All well and good, possibly an interesting reboot even, except for one little detail: Spock is something like 100 years older than Kirk! I realize we’re talking about fictional characters but if they want to play by the rules than this is a pretty crucial one to follow. A large part of Spock’s backstory in the original series comes from his age and prior experiences. Indeed, if the ratings get dire enough, I wouldn’t be at all surprised to see a very young Spock pop up as a character on Enterprise even though this would be something of a continuity violation.

Sorry Harve. A series set at the Academy might work just fine and even one where young Kirk is the lead character.
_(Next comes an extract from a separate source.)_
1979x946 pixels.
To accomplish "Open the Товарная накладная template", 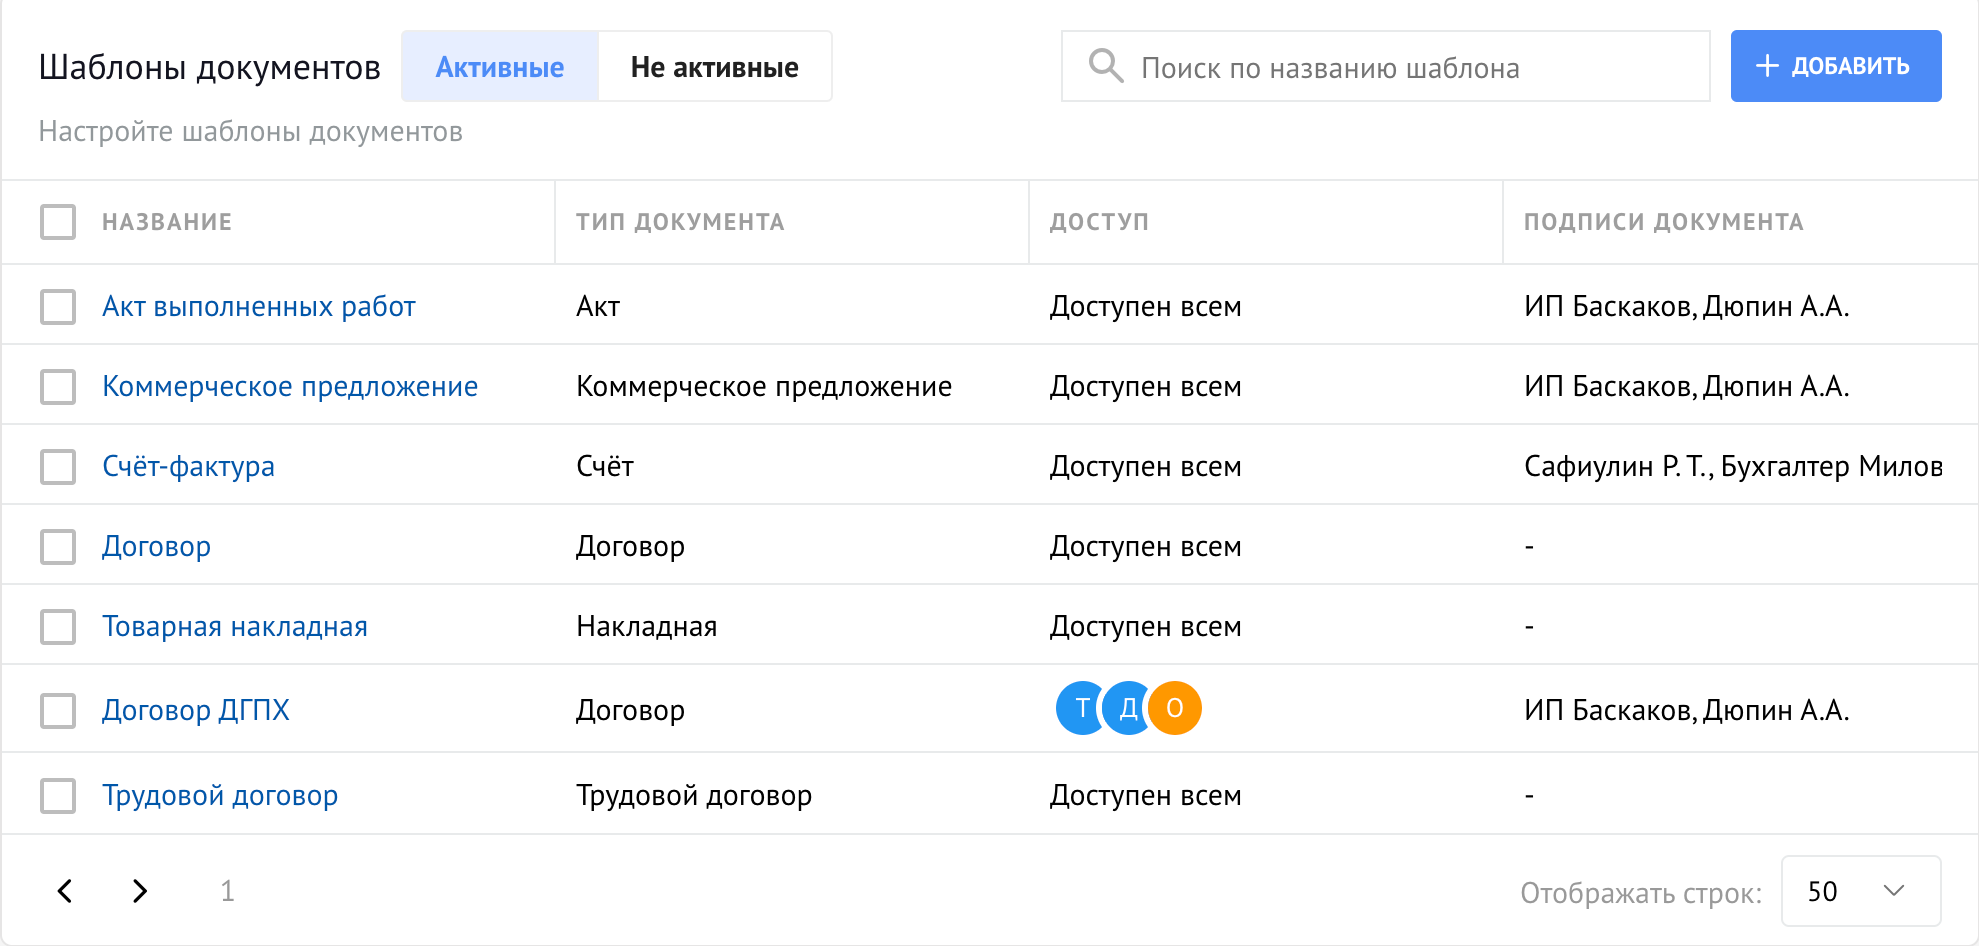I will (x=235, y=626).
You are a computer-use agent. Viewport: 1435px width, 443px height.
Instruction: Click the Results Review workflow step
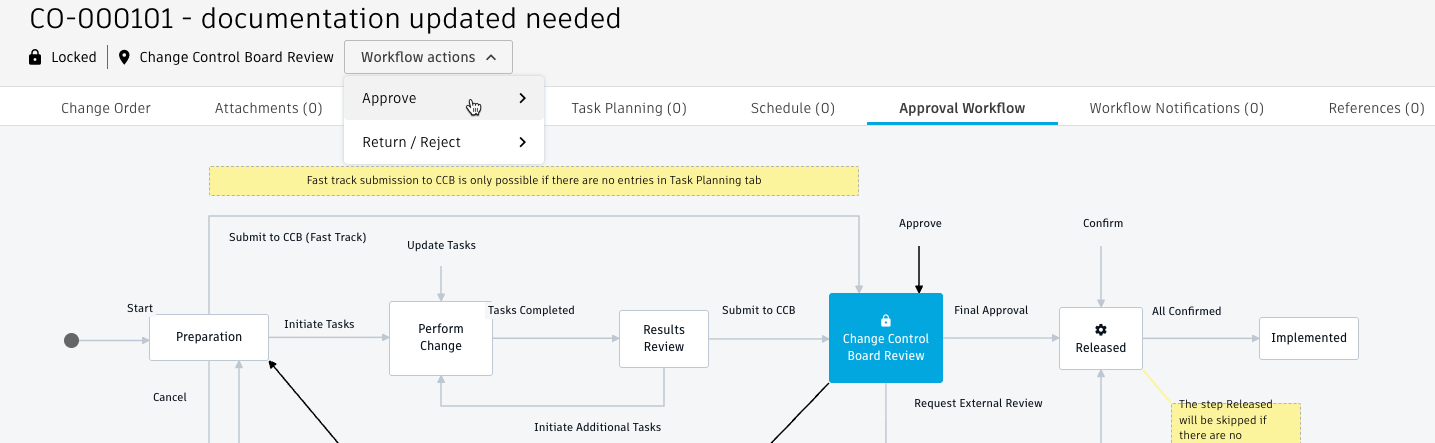pyautogui.click(x=664, y=338)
Just leave Spock’s pointy ears out of it, knowwhatImean?

Yesterday’s movie: The Magnificent Seven

There are only seven basic stories for writers to use and Hollywood ranks the Hero’s Tale right at the top; my favorite genre or at least far ahead of Boy Meets Girl. So I was quite interested when TV Guide mentioned that one such film I’d never seen but which has all kinds of great press, 1960’sThe Magnificent Seven, was going to be shown on commercial-free Turner Classic Movies. This is a film that spawned three or four sequels, a couple of variations, and a TV series. One of the last of the classic Hollywood westerns, Magnificent Seven is itself based on a another film, a Japanese classic called Shichinin No Samurai from Akira Kurosawa.

A Mexican village, a few miles on the other side of the Texas border, is hounded year after year by a bandit and his gang until the farmers decide enough’s enough. Riding up to some no name Texas town seeking guns and ammunition, they find instead two brave gunmen (Yul Brynner and Steve McQueen) and hire them instead. The gunfighters recruit four more and a wannabe insists on joining them to make the seven. Once the crew reaches the village, there is only enough time for a little training before the bandidos attack. The story itself is hardly surprising to anyone who’s seen more than three Westerns or really any three decent Hollywood action films.

What makes it stand out so much is that so many elements come together so well. The actors really inhabit the characters, while the script treats the characters with respect rather than as objects to move the plot. The director lets the script breathe and gives the actors space. About the only artificial feeling I got was from the sets, especially the Mexican village, which were a little too obviously built on a tight budget. The villagers are a good example of what I mean; in most movies their characters would have been the objects of condescension but Brynner as the leader of the hired guns talks with them and makes them a part of the plan.

I’m not surprised since the director is John Sturges, who went on to make one of my all time favorites three years later, The Great Escape. And Steve McQueen, when his A game is on, is always a treat. The ending might seem like a bit of a letdown but I saw it as realistic.